::: EXERCISE INPUT
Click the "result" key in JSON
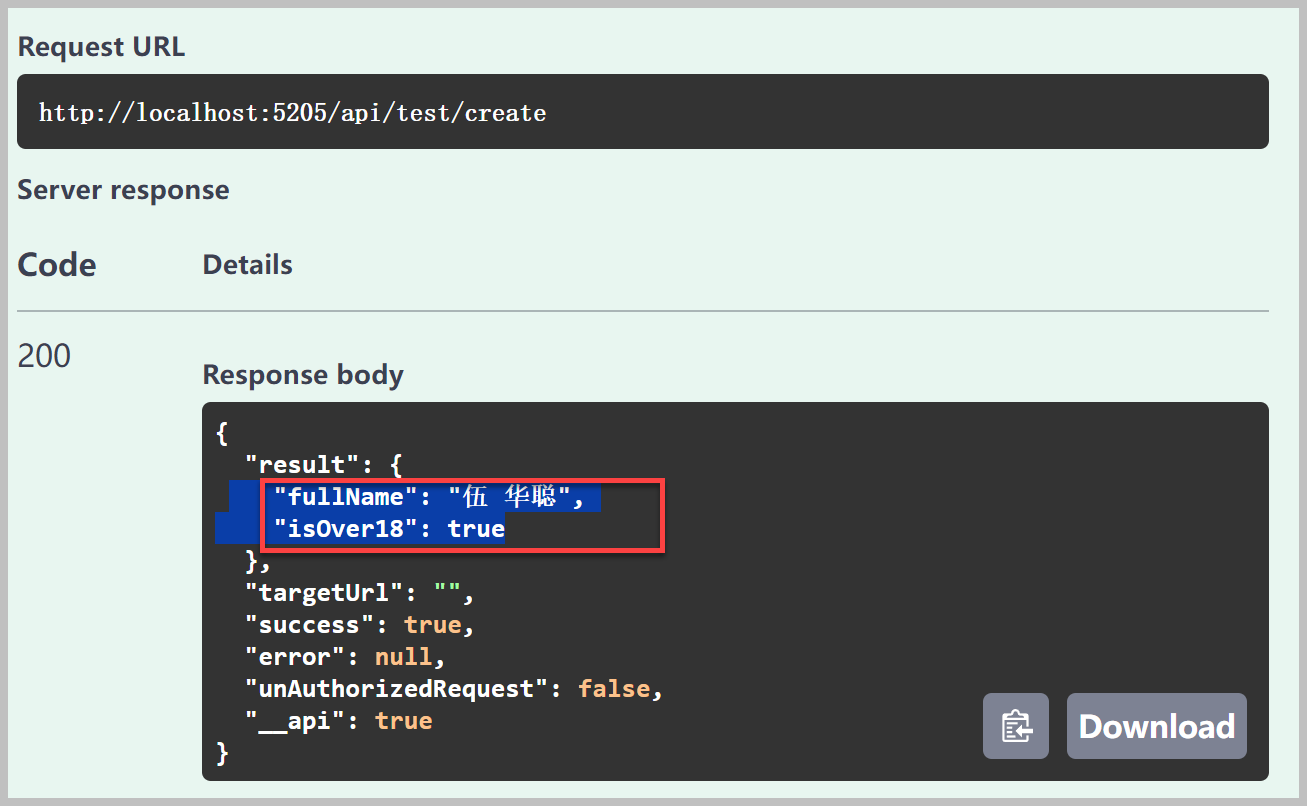(302, 465)
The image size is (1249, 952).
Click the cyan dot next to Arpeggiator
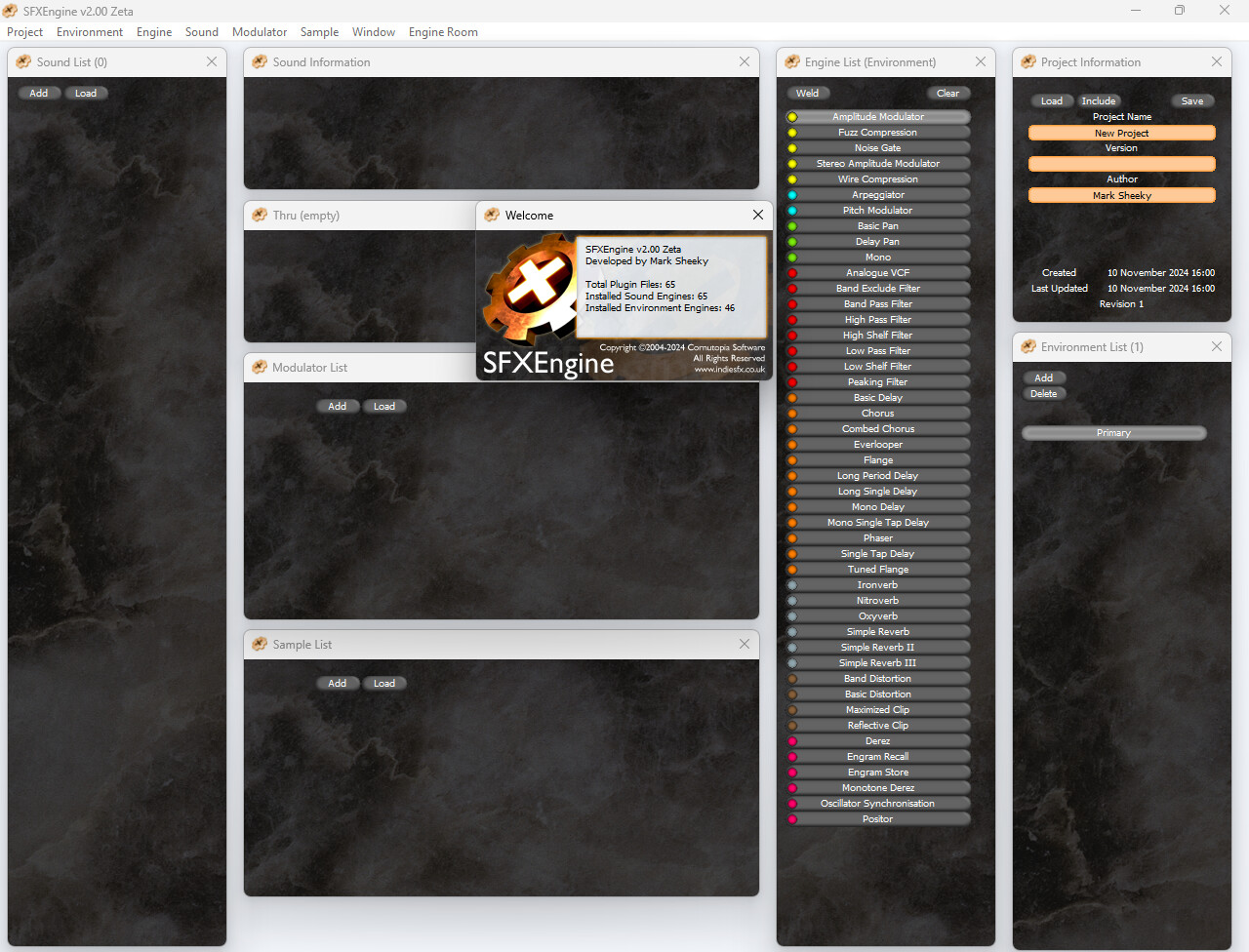[x=792, y=195]
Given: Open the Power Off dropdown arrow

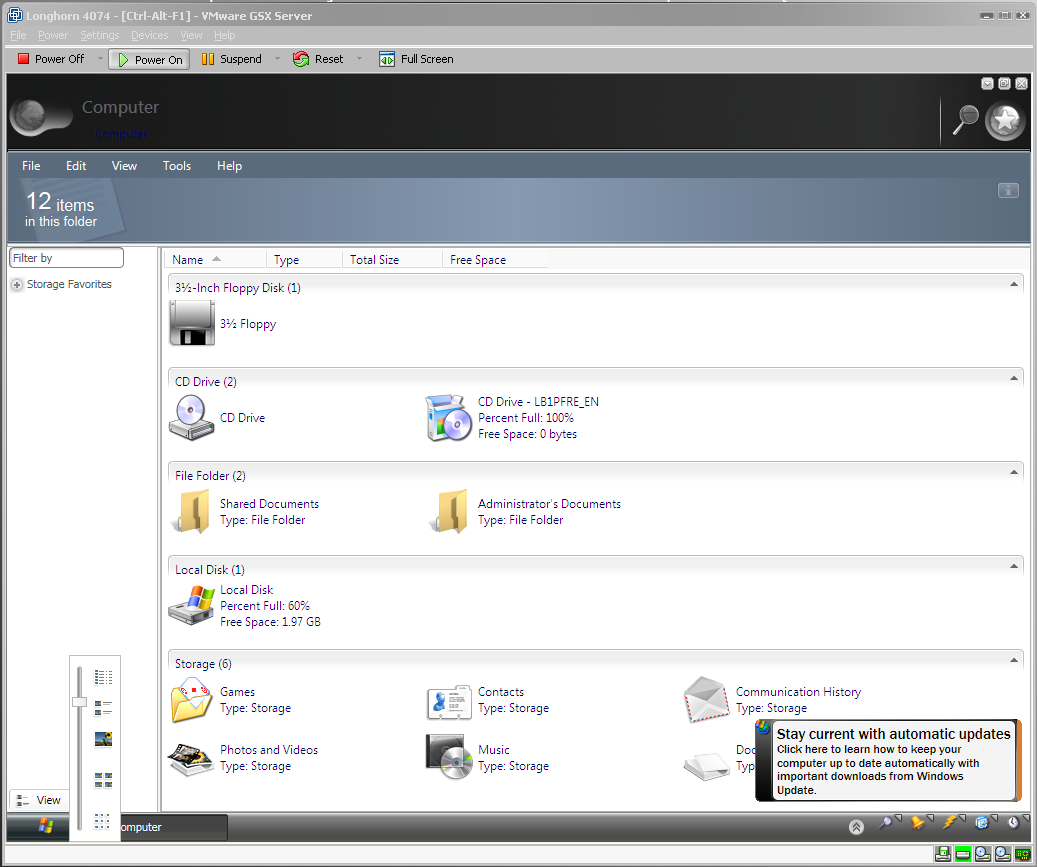Looking at the screenshot, I should [100, 59].
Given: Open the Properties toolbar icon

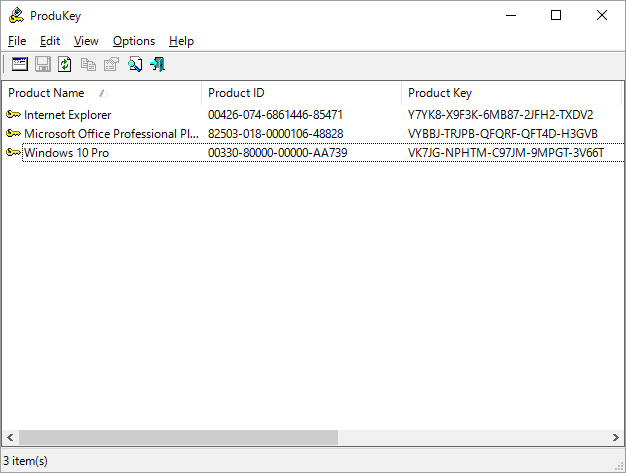Looking at the screenshot, I should (111, 65).
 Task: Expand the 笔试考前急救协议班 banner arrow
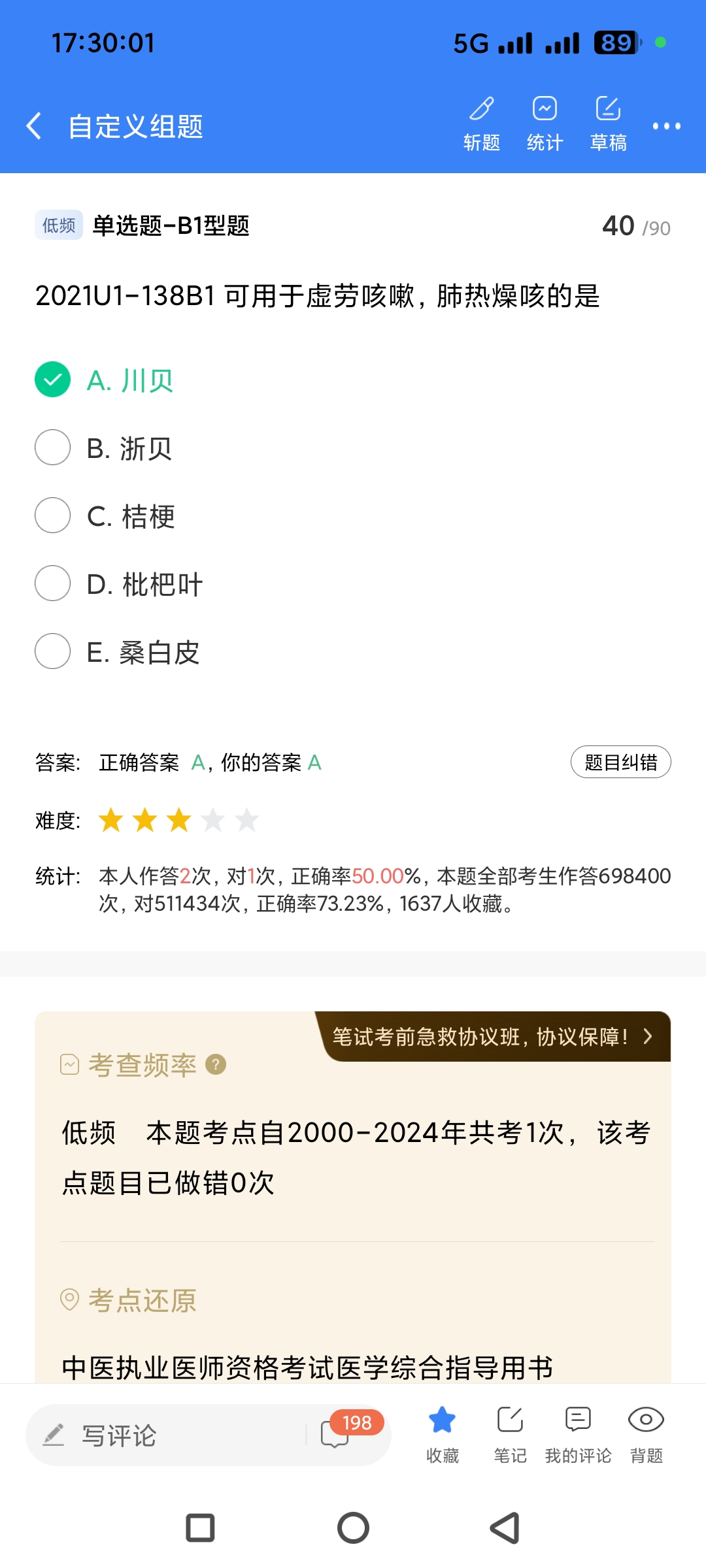[647, 1036]
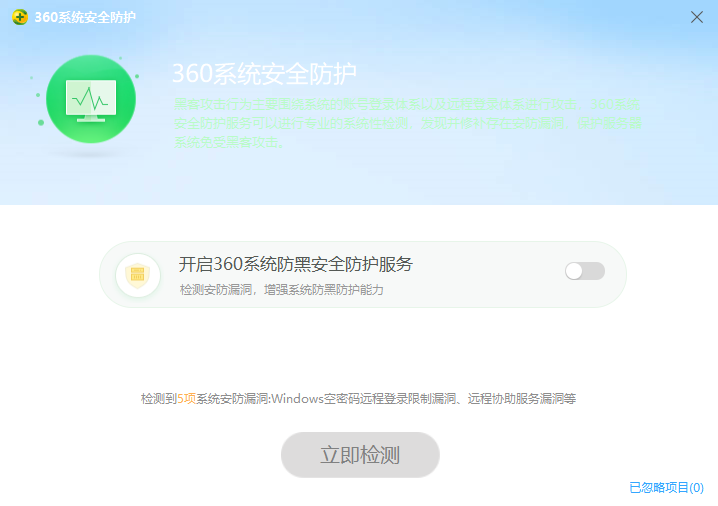Click the yellow shield chip icon
This screenshot has width=718, height=506.
138,274
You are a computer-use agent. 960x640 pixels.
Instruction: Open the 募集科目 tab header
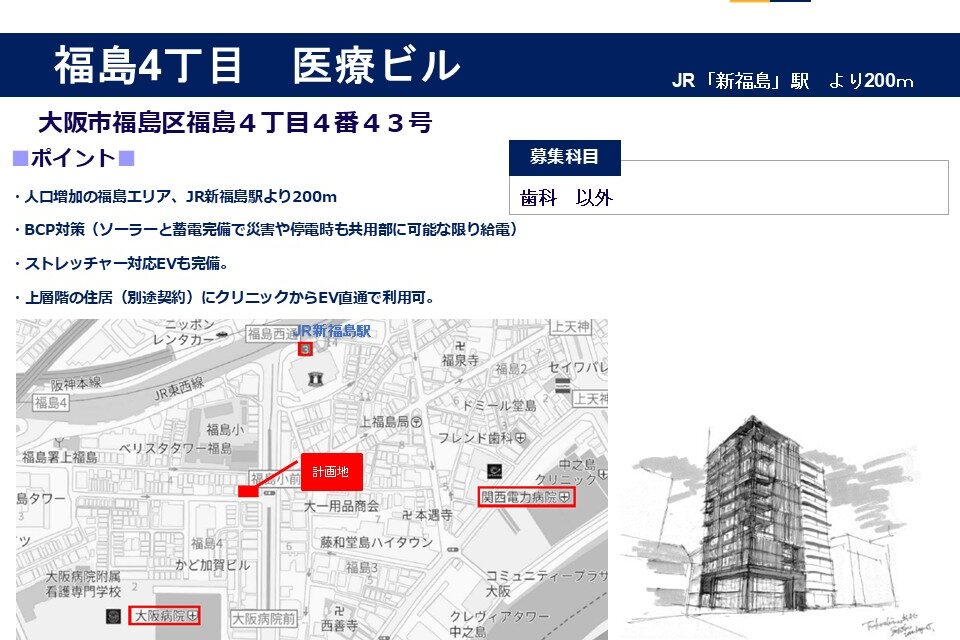565,157
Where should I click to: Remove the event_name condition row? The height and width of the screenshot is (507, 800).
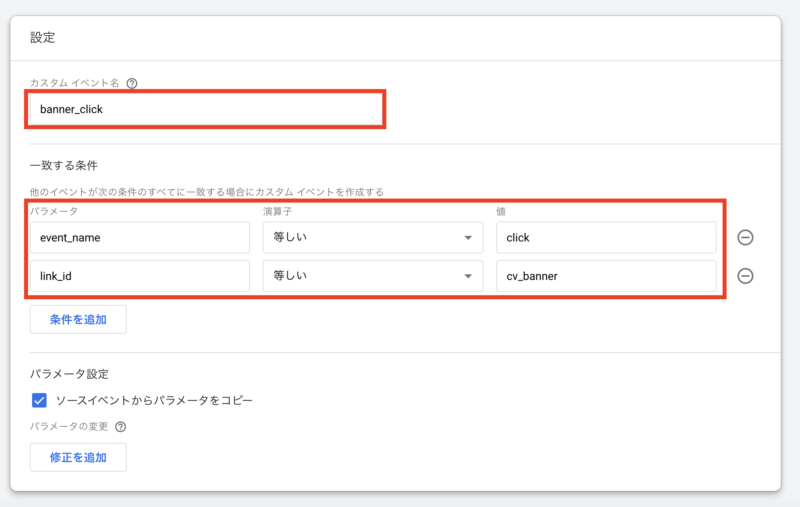coord(745,237)
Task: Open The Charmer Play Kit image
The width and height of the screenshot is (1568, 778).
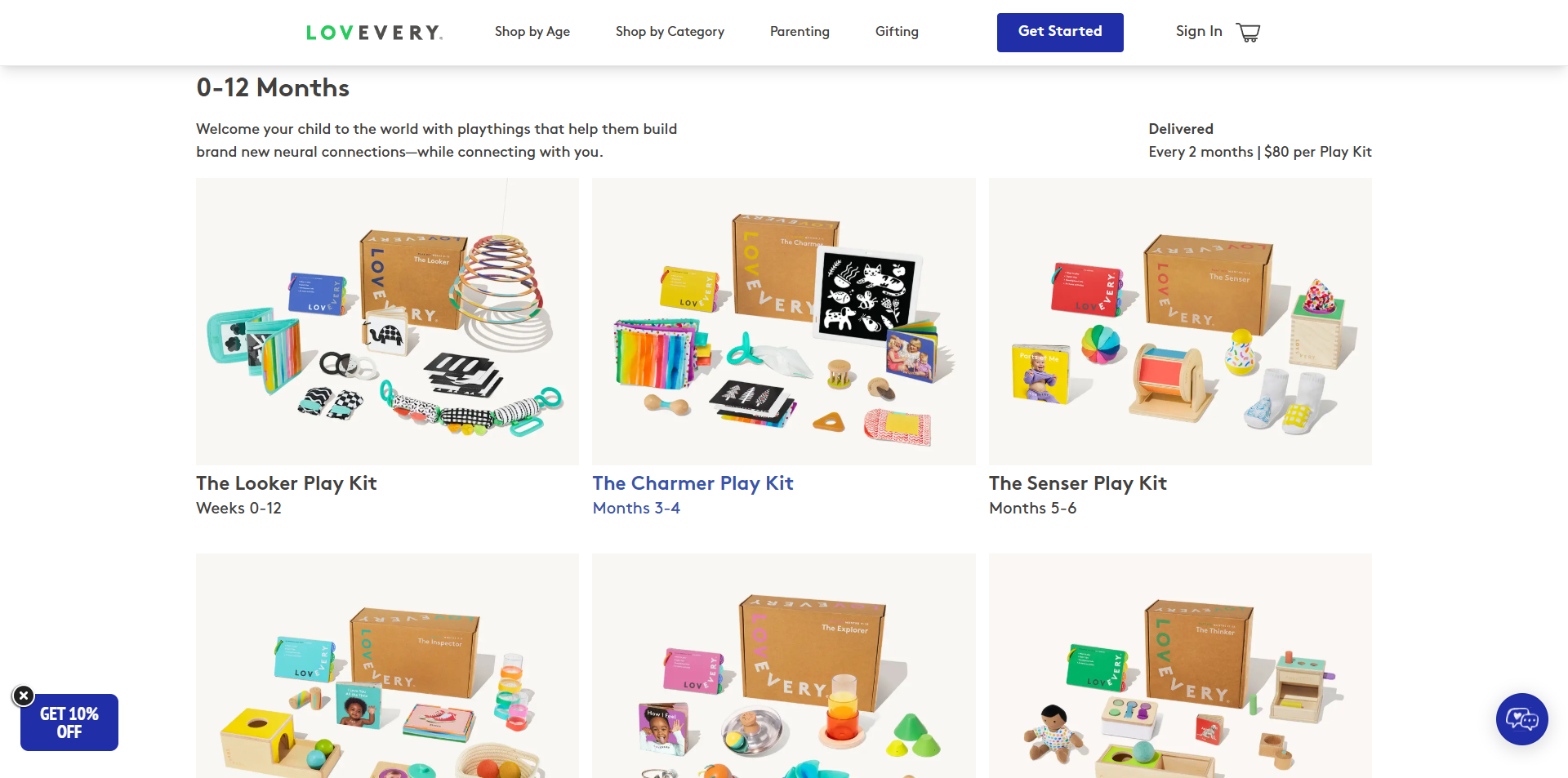Action: tap(784, 322)
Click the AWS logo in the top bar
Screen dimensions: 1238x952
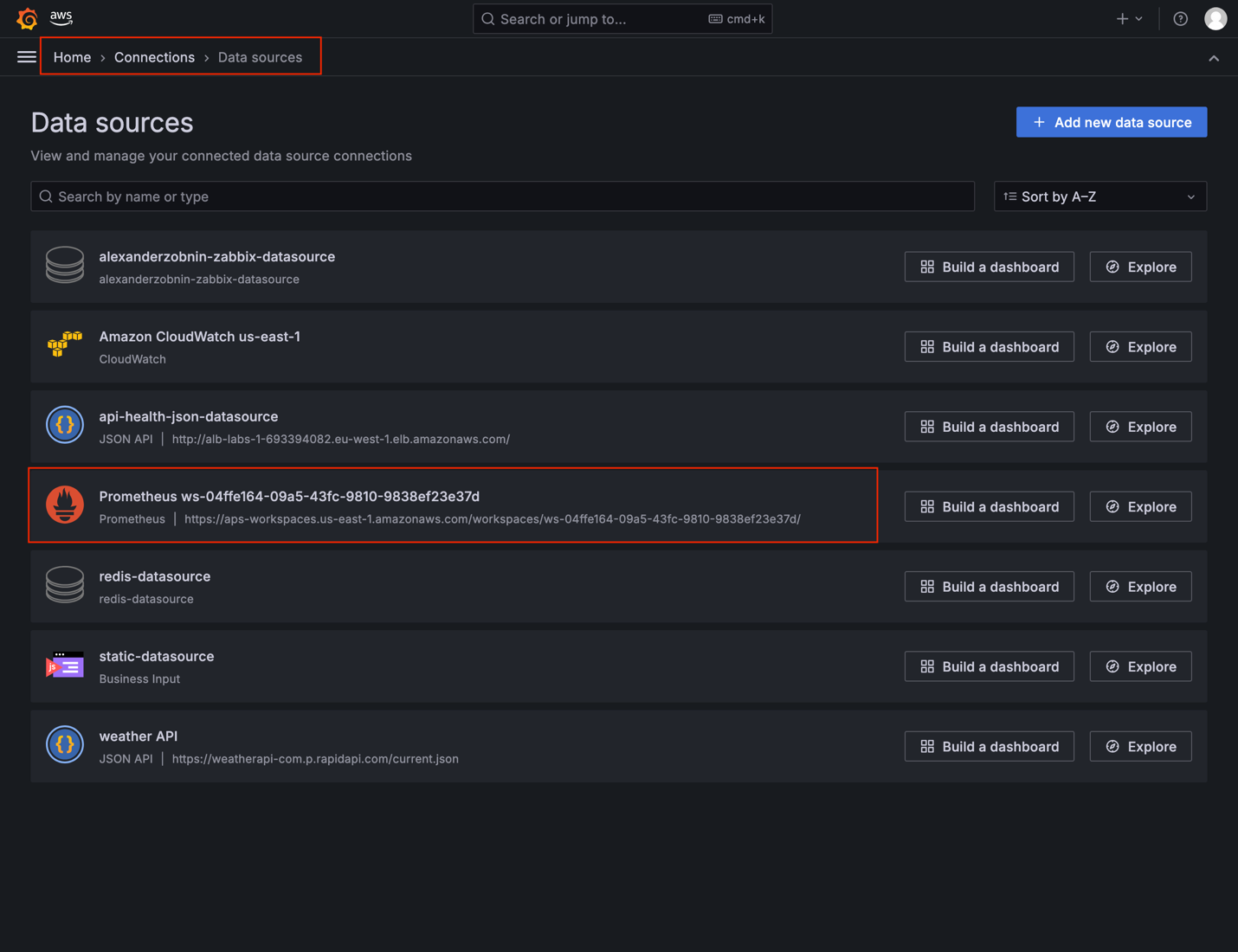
::::::
EXERCISE GOAL: Only the text is to be copied: please reproduce the records exactly and drop the pictures.

RESULT:
Click the "result" key in JSON
(302, 465)
The image size is (1249, 952).
Click the cyan dot next to Arpeggiator
[x=792, y=195]
Given: Open the Power Off dropdown arrow

Looking at the screenshot, I should [100, 59].
Given: Open the Properties toolbar icon

Looking at the screenshot, I should (111, 65).
 Task: Expand the 笔试考前急救协议班 banner arrow
[647, 1036]
Click the yellow shield chip icon
This screenshot has width=718, height=506.
138,274
You are a computer-use agent. 960x640 pixels.
Instruction: Open the 募集科目 tab header
565,157
Where should I click to: Remove the event_name condition row? The height and width of the screenshot is (507, 800).
coord(745,237)
Task: Open The Charmer Play Kit image
The width and height of the screenshot is (1568, 778).
Action: tap(784, 322)
Click the AWS logo in the top bar
Screen dimensions: 1238x952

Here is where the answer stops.